Ahad, 12 April 2009 13:08
Pertanyaan
Assalamu'alaikum wr.wb
Begini ustadz, dahulu Islam pernah berjaya selama 300 tahun di bawah
satu kekhalifahan, hingga populer dengan sebutan " 3 ABAD
KEEMASAN."Islam berhasil menakhlukkan Mesir, Persia, dan Romawi yang
merupakan imperium raksasa.
Bahkan sampai ke Andalusia (Spanyol ). Nah seperti apakah cara Islam
waktu itu dalam menakhlukkan (menguasai ) negara - negara tersebut?
Mengingat kata " Menakhlukkan " atau " Menguasai " kok konotasinya
negatif.
Terus bagaimanakah keadaan daerah takhlukanIslam waktu itu?
Jazakumullah khoiron katsiron
Jawaban
Assalamu 'alaikum warahmatullahi wabarakatuh,
Sebenarnya ada hal perlu sedikit dikoreksi sebelum kami menjawab
masalah ini. Kejayaan Islam itu bukan hanya 3 abad. Dari mana dapat
ungkapan pelecehan sepeti itu?
Sejarah dunia mengakui bahwa peradaban Islam itu berjaya dan unggul
dibandingkan peradaban barat selama 14 abad tanpa terputus.
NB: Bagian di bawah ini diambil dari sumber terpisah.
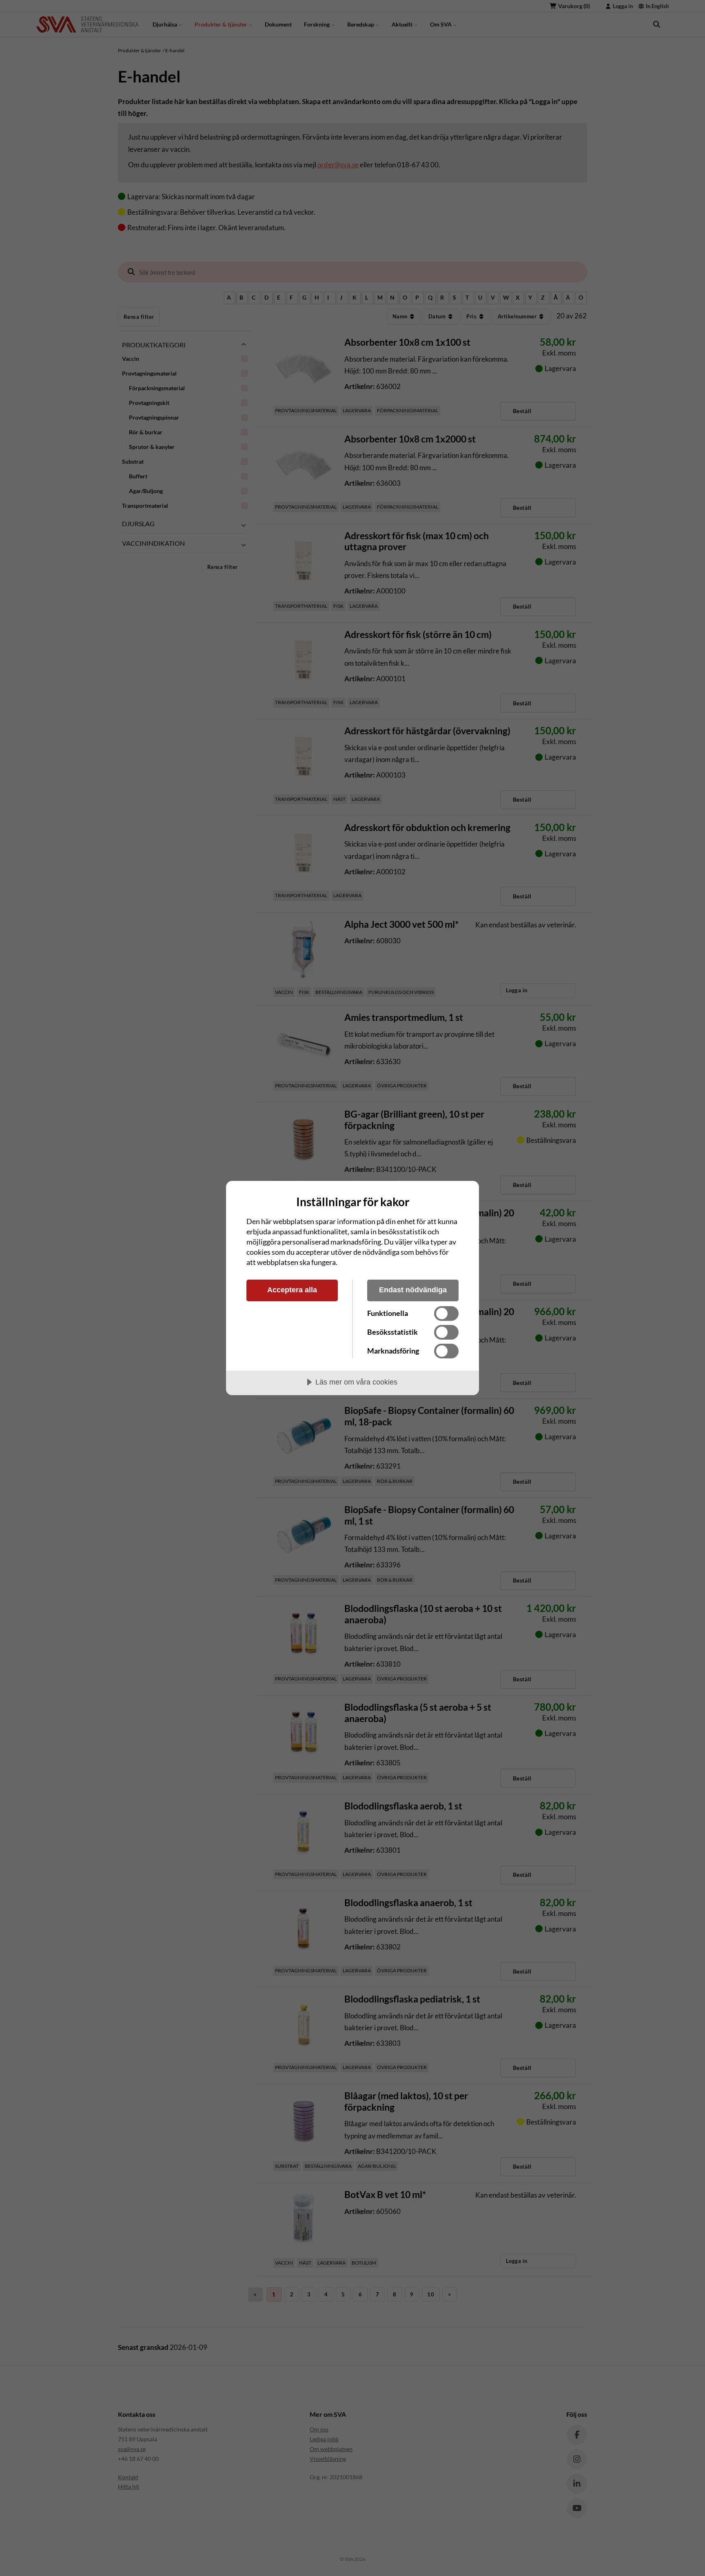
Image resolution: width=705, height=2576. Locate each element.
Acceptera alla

Sejak
diangkatnya nabi Muhammad SAW menjadi rasul di tahun 611 hingga tahun
1924 Masehi.
Memang pusat peradabannya sempat berpindah berkali-kali. Awalnya
berpusat di Madinah, lalu boyong ke Damaskus, Syiria. Pindah lagi ke
Baghdad, dan sempat pula punya pusat peradaban di Spanyol, Eropa.
Saat Baghdad kemudian diratakan dengan tanah oleh bangsa Mongol,
tiba-tiba muncul imperium terbesar dan terlama sepanjang sejarah,
Khilafah Turki Utsmani. Bahkan para khalifahnya berhasil membebaskan
kota Byzantium yang dulunya menjadi pusat kepemimpinan bangsa-bangsa
Eropa.
Sejak itu bangsa Eropa terutama di bagian Timur sudah mengenal
Islam, sebagian lainnya malah sudah memeluk agama ini. Dan khilafah
Turki Utsmani masih tetap berlangsung secara de facto dan de jure
hingga ditumbangkan oleh para kader yahudi yang tetap secara formal
memeluk Islam. Itu terjadi sudah di abad 20, tepatnya pada tahun 1924.
Jadi ungkapan bahwa kejayaan Islam yang cuma 3 abad sebenanya boleh dibilang agak mengada-ada, tapi bertentangan dengan fakta.
Penaklukan atau Pembebasan?
Istilah penaklukan memang bisa berdampak psikologis yang berbeda. Di
satu sisi mengesankan kegagahan, tapi kalau dipandang dari sisi
lainnya. malah bisa ditafsirkan sebagai menampakkan kekejaman.
Jadi semua akan kembali kepada dari mana kita memandangnya.
Ini sebenarnya hanya permasalahan rasa bahasa saja. Sebab dalam
bahasa Arabnya, justru yang banyak dipakai bukan penaklukan, melainkan
al-fathu. Istilah itu dalam kamus berasal dari kata: fataha yaftahu
yang artinya membuka.
Sering pula kemudian diterjemahkan menjadi pembebasan. Agaknya
istilah ini lebih representatif buat ukuran zaman dan situasi sekarang
ini. Karena kesan yang muncul bahwa Islam membebaskan manusia dari
kungkungan kezaliman, kebodohan, kejahilan dan ketidak-tahuan atas
kekuasaan Allah SWT.
Islamisasi = Modernisasi
Kalau kita jujur dengan sejarah, atau setidaknya kalau kita baca
para ahli sejarah yang jujur, sebenarnya ketika Islam mencapai puncak
peradabannya, tidak ada pihak yang dirugikan.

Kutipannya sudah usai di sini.